» TEXTO PARA LEITURA:
-.-.-

Essa fantasia de criação de um novo humano a partir de uma natureza não prevista, mas passível de ser dominada, não ficou restrita aos ideais pedagógicos de Bell. A história social da surdez mostra quanto os surdos, e mais recentemente a comunidade surda, vêm sendo alvo de controle e ordenamento médicos, exatamente por desafiarem os limites normativos do normal e do patológico. De acordo com a tradição nos estudos culturalistas sobre surdez, estabeleceu-se uma convenção lingüística que delimita as fronteiras políticas do movimento e que, para fins argumentativos, será seguida neste artigo. Entende-se por comunidade Surda as pessoas que possuem o sentimento de pertencimento à cultura Surda, definida basicamente pela linguagem dos sinais, ao passo que surdos são todos os que não se identificam com o movimento social, ou porque foram pessoas socializadas em ambiente ouvinte ou porque têm variados graus de deficiência auditiva.
A história da educação de surdos oscila entre mudanças nas técnicas pedagógicas e manifestações de identidade cultural, um indício da dificuldade de se definir socialmente a surdez. E é exatamente dessa tensão entre argumentos de anormalidade física e normalidade cultural que o discurso genético sobre a surdez emerge, fazendo desta um caso-limite que desafia a compreensão ética. A resistência que as comunidades surdas, especialmente norte-americana e inglesa, vêm apresentando à nova onda de medicalização da surdez com a medicina genética é um caso exemplar da dificuldade de se estabelecerem parâmetros claros e definidos para o que caracterizaria o patológico na diversidade humana.

-.-.-

» DADOS FORNECIDOS:

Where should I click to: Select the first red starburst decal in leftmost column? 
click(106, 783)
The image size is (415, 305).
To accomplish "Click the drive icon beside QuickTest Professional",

-.-.-

» OBJETIVO DA TAREFA:
Com base no texto sobre surdez, responda, por favor, às perguntas a seguir:
1. Pelo que é definida basicamente a cultura Surda?
2. Entre o que oscila a história da educação de surdos?
3. Quais comunidades surdas são citadas especialmente por resistirem à nova onda de medicalização da surdez?

» RESPOSTA:
1. Pela linguagem dos sinais.
2. Entre mudanças nas técnicas pedagógicas e manifestações de identidade cultural.
3. A norte-americana e a inglesa.